On this page we use the term identifier to mean a data structure which names an entity in one system such that another system can refer to it in a long-lived manner.

Systems, both bespoke and off-the-shelf, have a bewildering array of formats for identifiers ranging from unstructured text through to rich data structures with rigid schemas.

We have taken a pragmatic approach in defining a common structure for identifiers but leaving the precise formatting of the structure as flexible to allow for integration with a wider range of systems. We discuss this in more detail below.

There is a separate page of well-known identifier scopes used within UIS. This page explains how we use identifiers in DevOps.

Scoped and unscoped identifiers

A CRSid is an example of an unscoped identifier. An unscoped identifier does not guarantee uniqueness between classes of entities. For example, a single person may have both a CHRIS payroll number and a CamSIS student number. At a glance it is not clear if the identifier "12345678" is their CHRIS payroll number of CamSIS student number.

A scoped identifier adds text to an unscoped identifier which makes the class of thing it refers to explicit. This text is called the scope.

Some examples of scoped identifiers we use in our systems:

  • abc123@v1.person.identifiers.cam.ac.uk - A CRSid referring to a person.
  • 12345678@person.v1.student-records.university.identifiers.cam.ac.uk - The Unique Student Number (USN) of a current or former student at the University.
  • UIS@insts.lookup.cam.ac.uk - The Lookup UIS institution.

Schemes

A rule detailing a scope and an allowed format for an unscoped identifier is called a scheme. For example the scheme for USNs could be:

  • Scope: person.v1.student-records.university.identifiers.cam.ac.uk.
  • Identifier: matches the regular expression ^[0-9]{8}$.

Formatting

In the example above we have used email-address style formatting: the local part corresponds to an identifier and the domain corresponds to the scope. Systems generally use their own internal methods to record the scope of an identifier and use some agreed interchange format for sharing scoped identifiers.

Our concept of a scoped identifier need not use email-address style scoping. For example, the identifiers above may also be rendered using Uniform Resource Name (URN)-style scoping:

  • urn:uniofcam:cam.ac.uk:abc123
  • urn:uniofcam:person.v1.student-records.university.identifiers.cam.ac.uk:12345678
  • urn:uniofcam:insts.lookup.cam.ac.uk:UIS
URN namespaces

Here we have used the URN namespace of uniofcam. This is not a formal namespace registered with the Internet Assigned Numbers Authority (IANA). General practice has evolved to tolerate the use of unregistered formal namespaces within an organisation but the uniofcam namespace should not be used outside of the University.

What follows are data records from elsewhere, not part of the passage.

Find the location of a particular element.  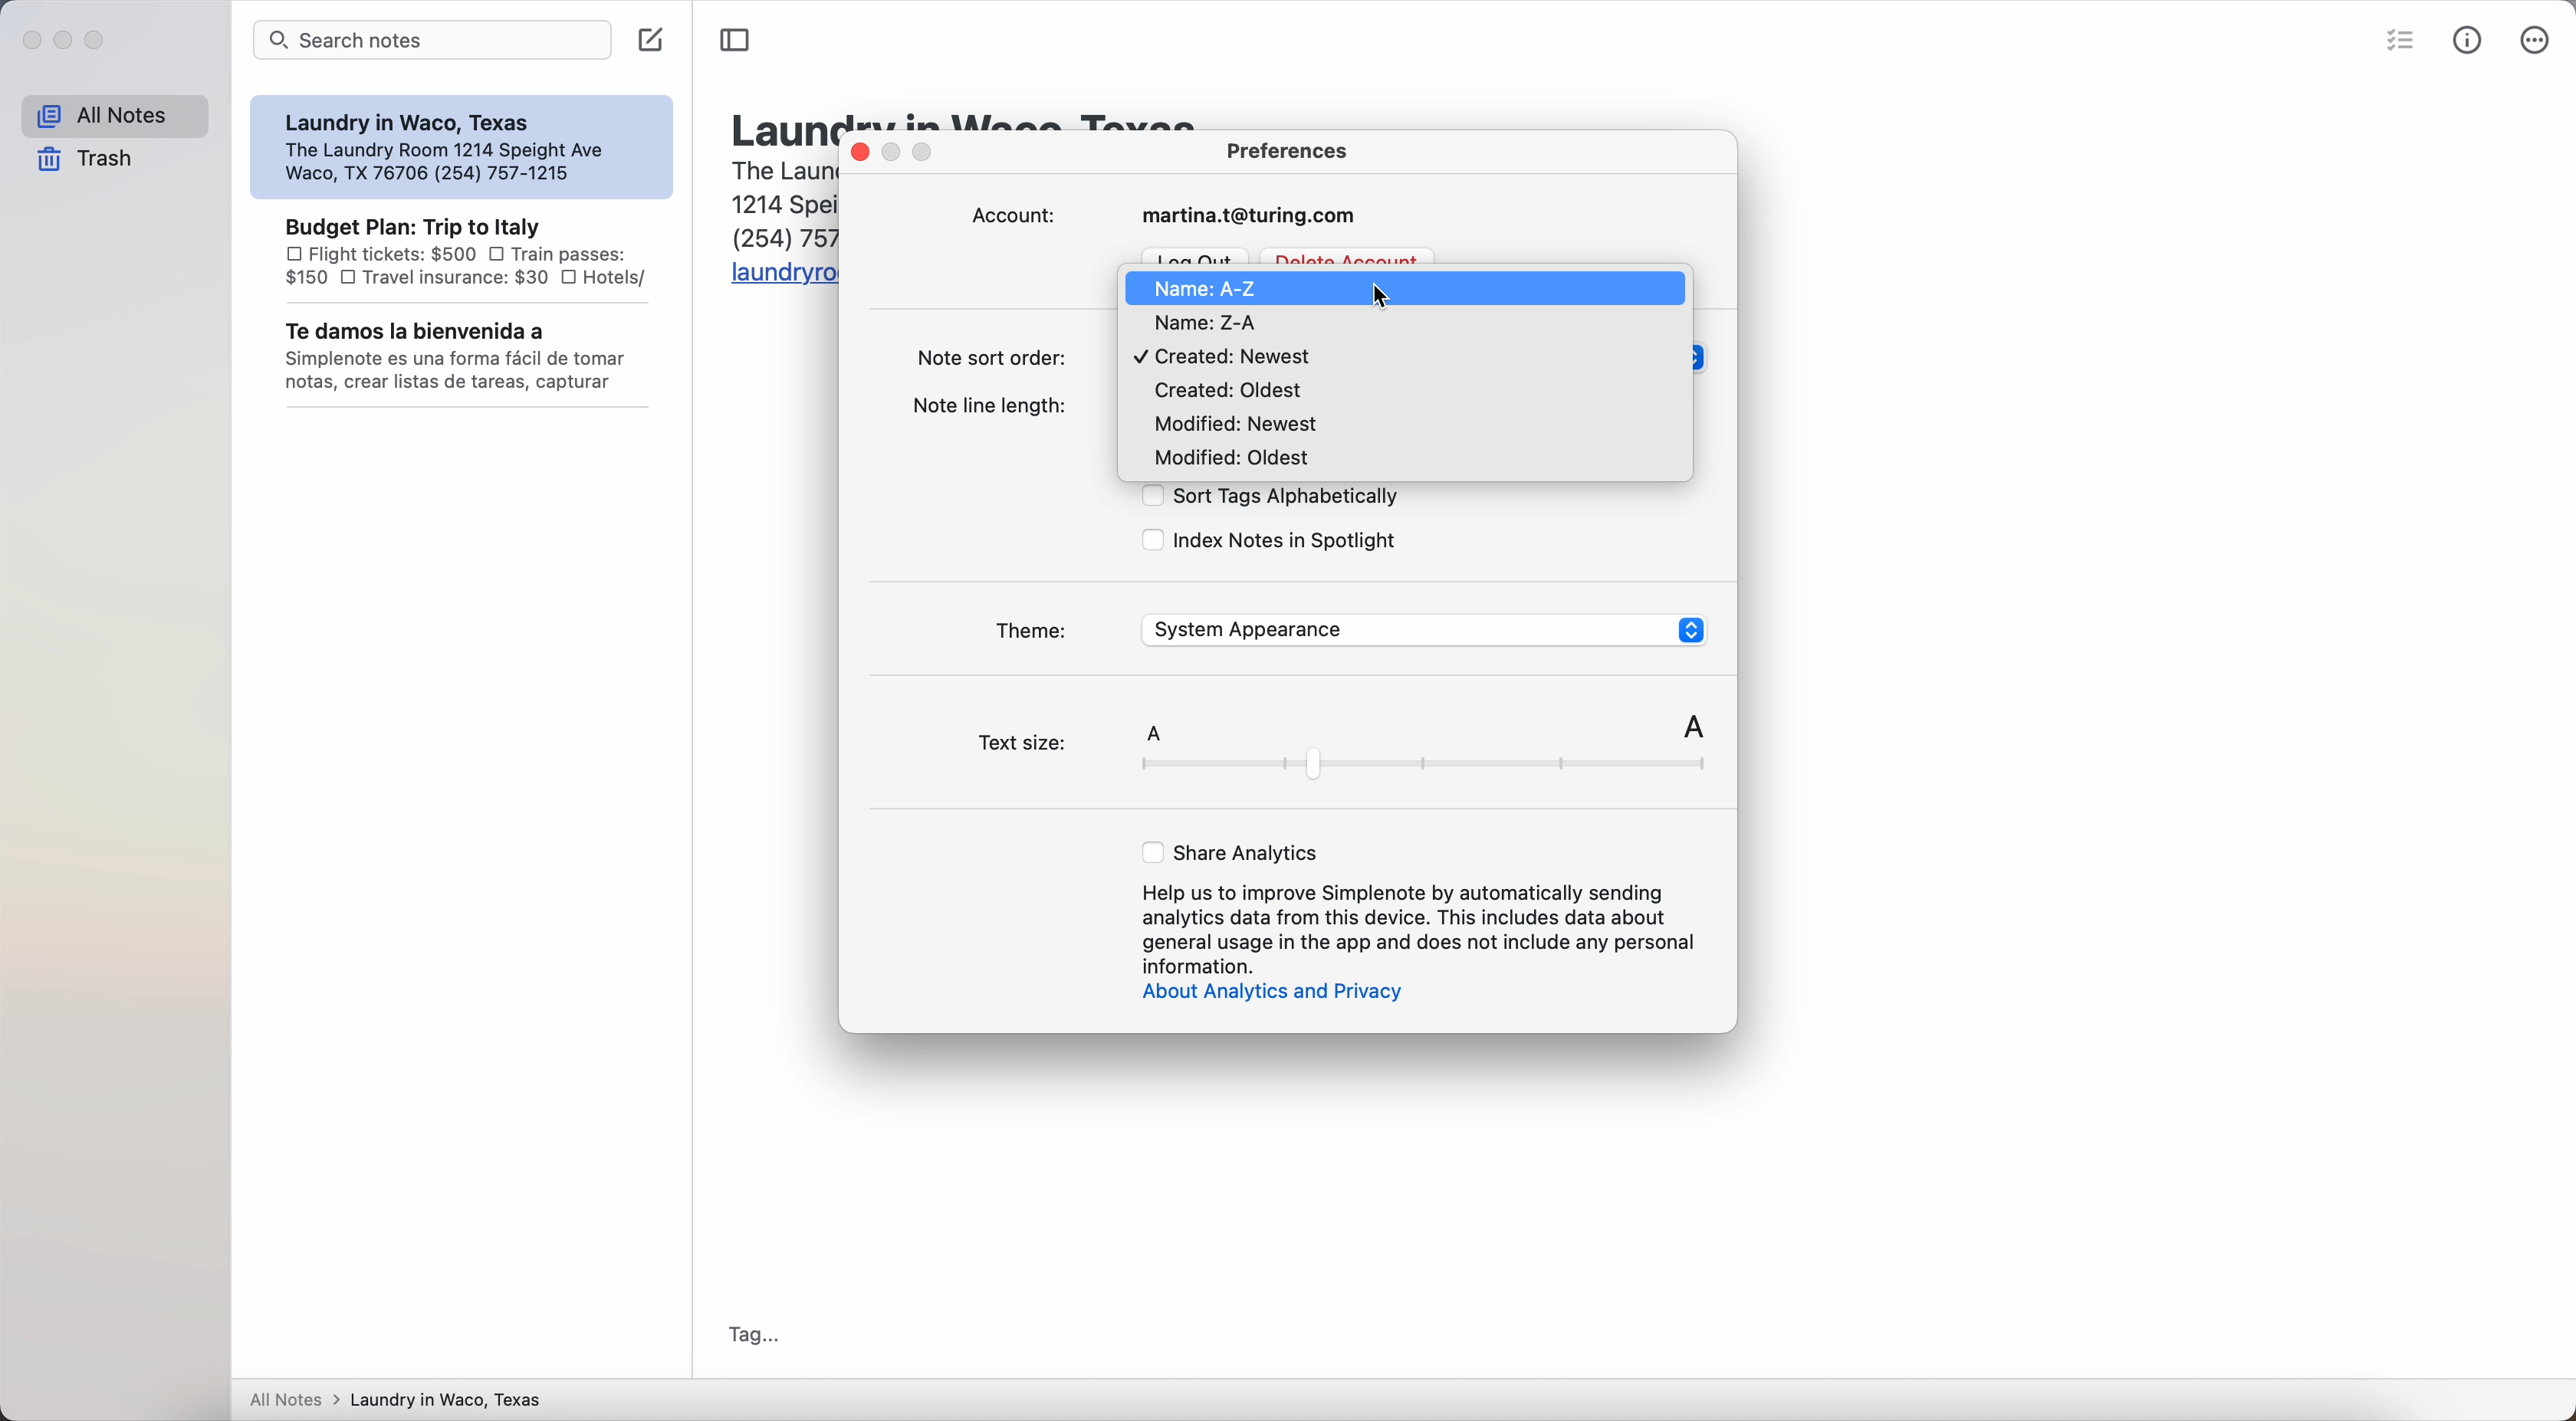

delete account is located at coordinates (1349, 254).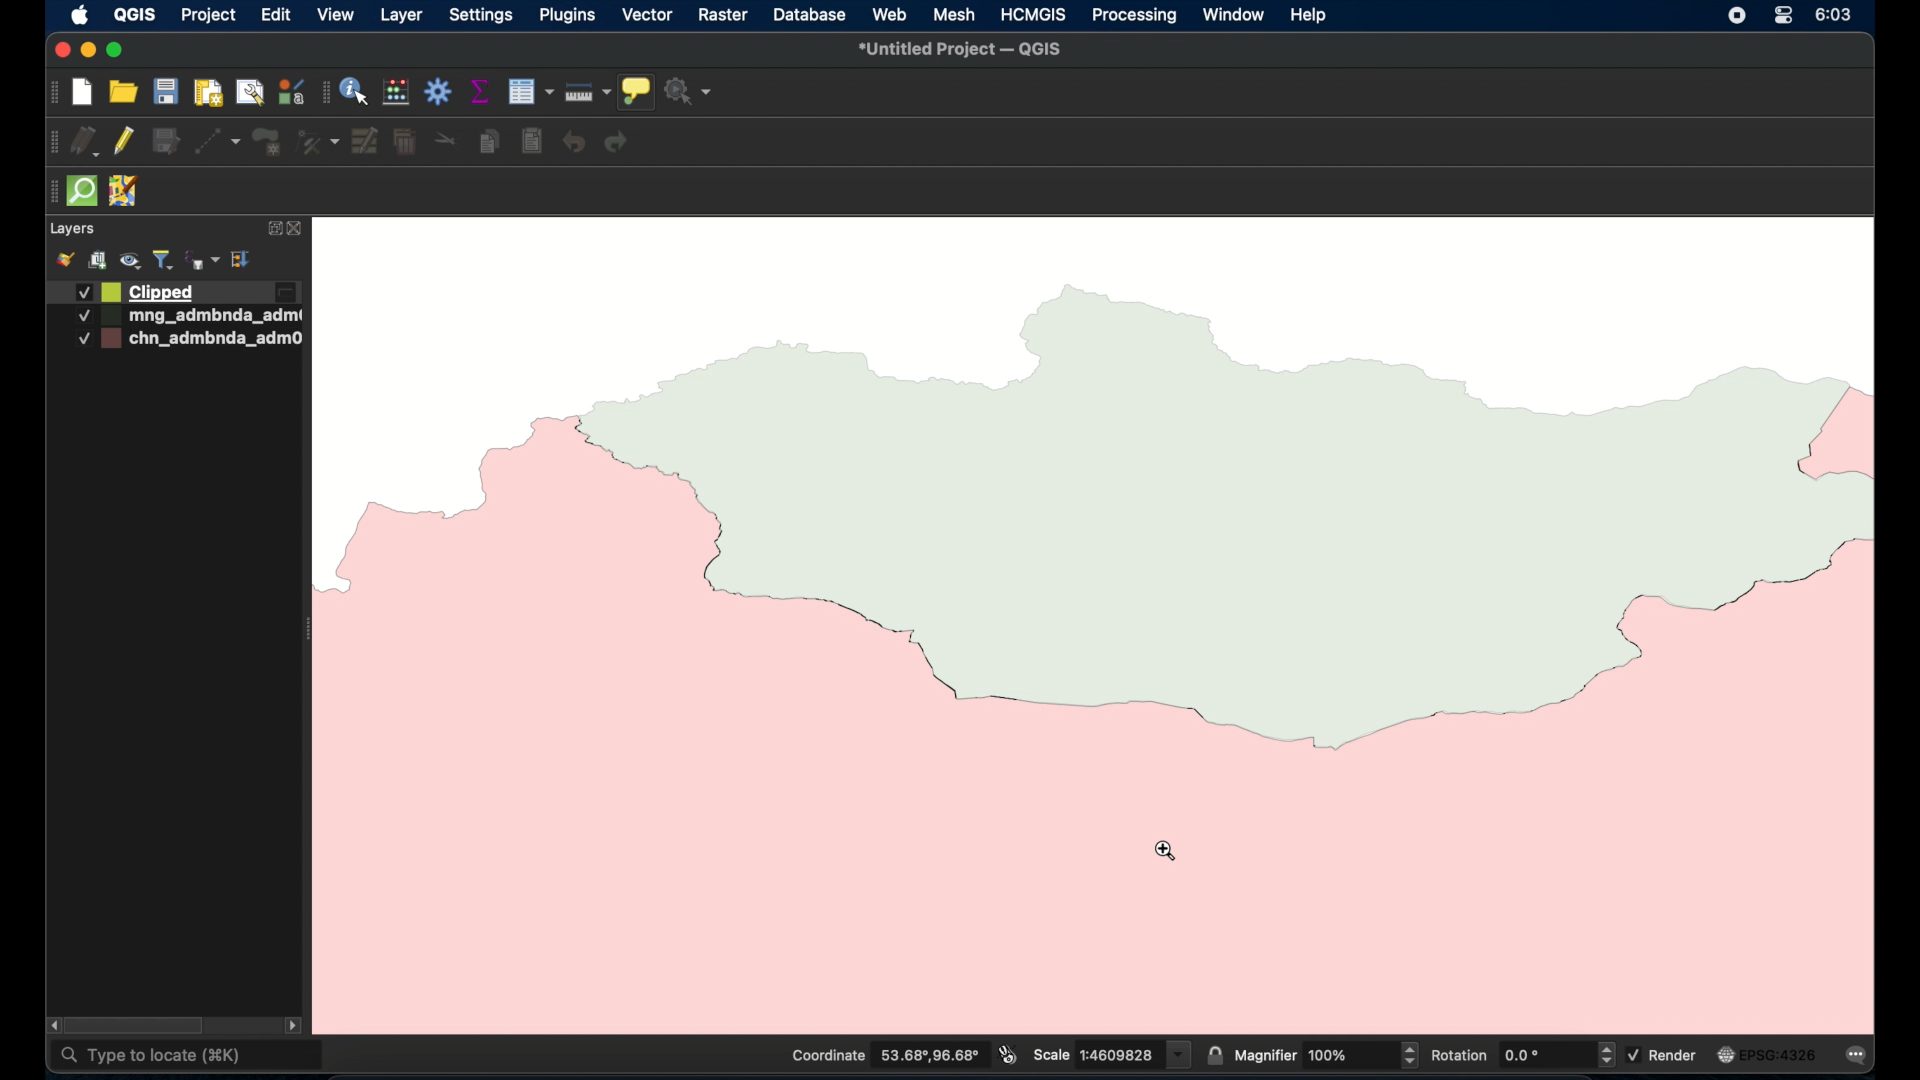 This screenshot has width=1920, height=1080. Describe the element at coordinates (276, 14) in the screenshot. I see `edit` at that location. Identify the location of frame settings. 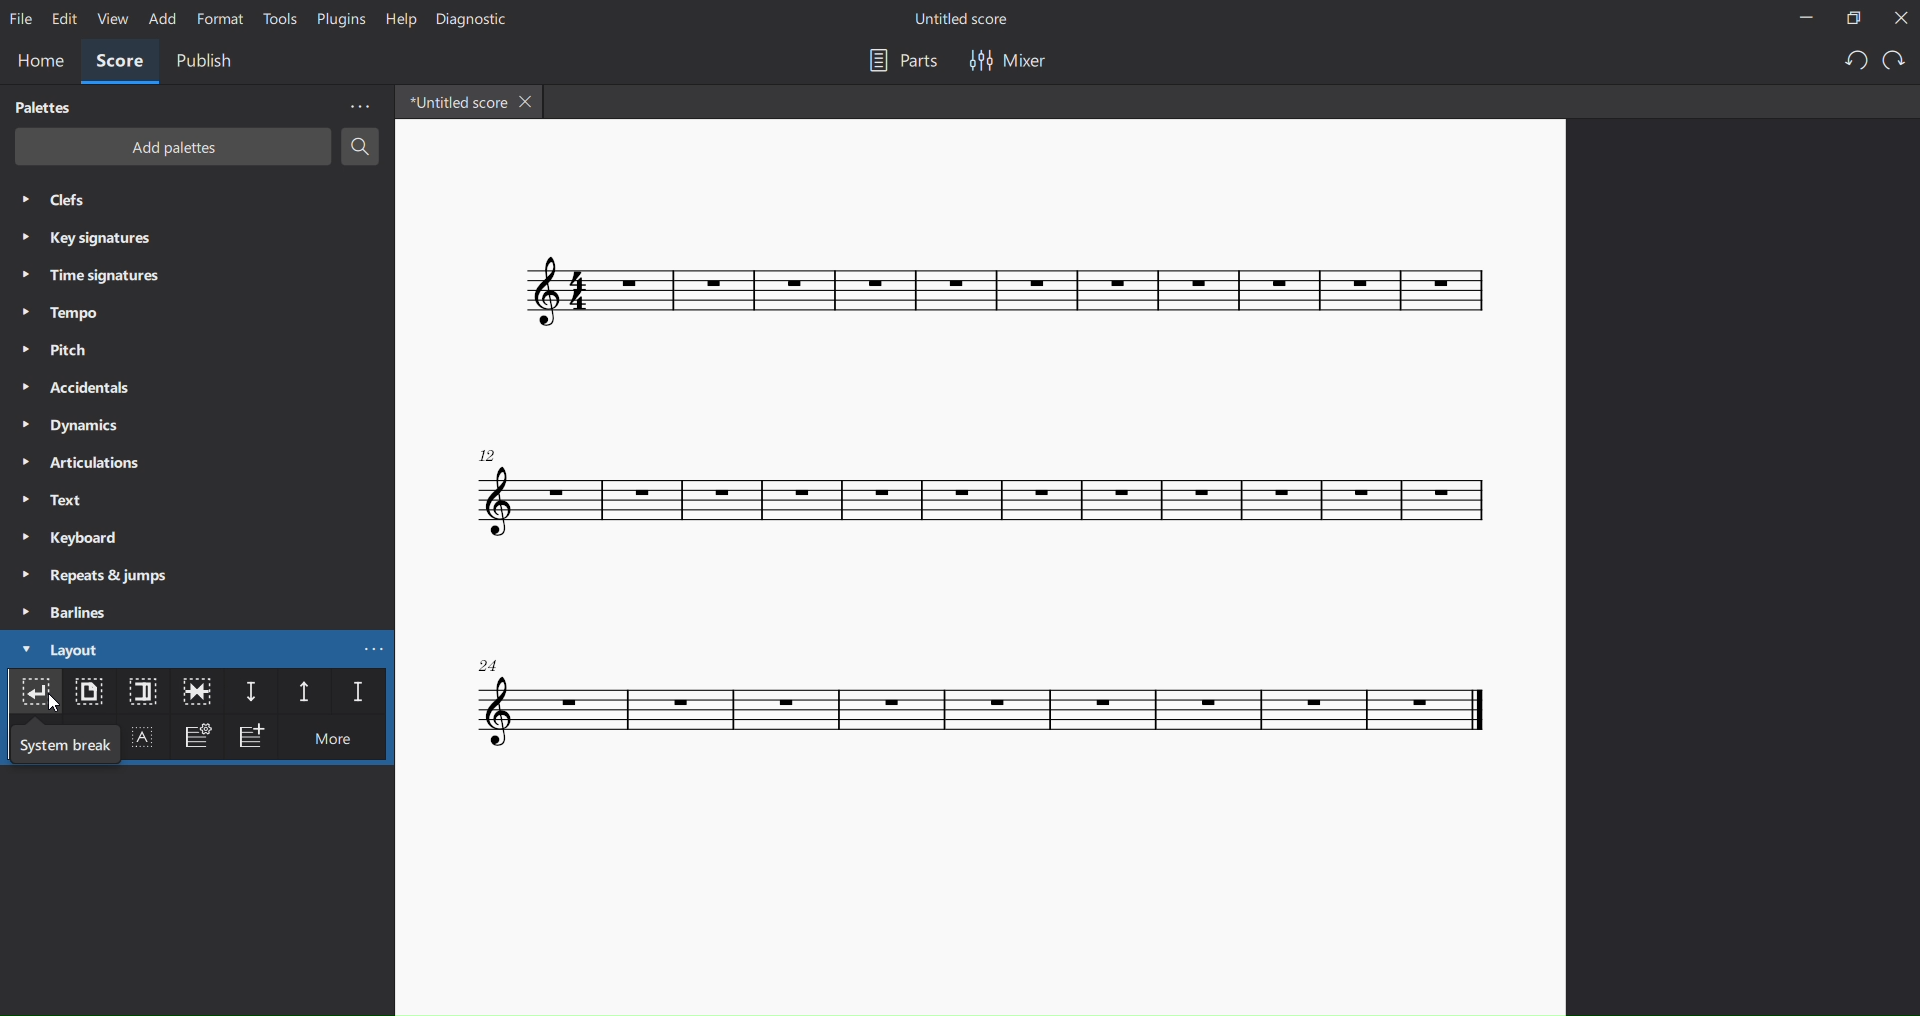
(196, 740).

Some of our systems explicitly provide the scope and unscoped identifier part separately. For example a hypothetical identity system may return a JSON record for the query abc123@cam.ac.uk in the following format:

{
  "query": "abc123@cam.ac.uk",
  "identities": [
    { "scope": "cam.ac.uk", "identifier": "abc123" },
    { "scope": "person.v1.student-records.university.identifiers.cam.ac.uk", "identifier": "12345678" }
  ],
  "memberships": [
    { "scope": "insts.lookup.cam.ac.uk", "identifier": "UIS" }
  ],
}

Generally if we need to share identifiers as single text strings, we prefer email-address formatting since it often plays nicely with identity systems as recording a person in an identity system as abc123@cam.ac.uk is often well-supported.

Parsing identifiers

We have a standard library which can be used to parse email-address formatted identifiers. This is used by a number of our APIs to ensure consistency in identifier representation.